BACKGROUND: 2‐deoxy‐2‐[fluorine‐18] fluoro‐d‐glucose ((18)F‐FDG) positron emission tomography ((18)F‐FDG‐PET) is a convenient modality to assess the metabolic activity within tumor cells. However, there is no consensus regarding the relationship between (18)F‐FDG uptake and the immune environment in thymic epithelial tumors (TETs). We conducted a clinicopathological study to elucidate the relationship between (18)F‐FDG uptake and programmed death ligands 1 and 2 (PD‐L1/PD‐L2) expression in patients with TETs. Methods: A total of 108 patients with histologically confirmed TETs classified as thymomas or thymic carcinomas who underwent surgical resection or biopsy or needle biopsy and (18)F‐FDG PET before any treatment between August 2007 and March 2020 were enrolled in this study. Tumor specimens underwent immunohistochemical staining for PD‐L1, PD‐L2, GLUT1, HIF‐1α, VEGFR2, VEGF‐C, and β2 adrenergic receptor. Results: High uptakes of SUV(max), SUV(mean), MTV, and TLG were identified in 28 (25.9%), 61 (56.5%), 55 (50.9%), and 55 (50.9%) of 108 patients, respectively.
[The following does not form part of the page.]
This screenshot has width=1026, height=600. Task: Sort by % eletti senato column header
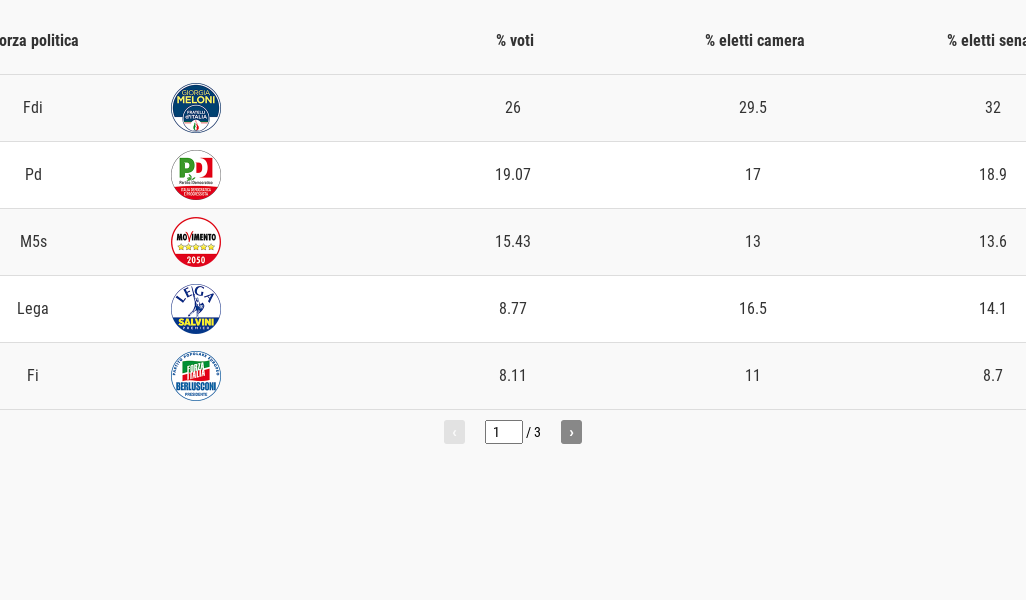(987, 41)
High uptake of SUV(max) significantly correlated with PS (performance status) of 1–2, thymic carcinoma, and advanced stage, and SUV(max) on (18)F‐FDG uptake displayed a close association with PD‐L1 and PD‐L2 expressions, but not with MTV and TLG. Our analysis revealed that SUV(max) was identified as being significant relationship for positive PD‐L1/PD‐L2 expression. GLUT1, HIF‐1α, and VEGFR2 were significantly associated with the expression of PD‐L1/PD‐L2 from the biological viewpoint. CONCLUSION: (18)F‐FDG accumulation was closely associated with the expression of PD‐L1/PD‐L2, which, in turn, was correlated with glucose metabolism and hypoxia. PD‐L1/PD‐L2 could affect the glucose metabolism and hypoxia in thymic tumor cells.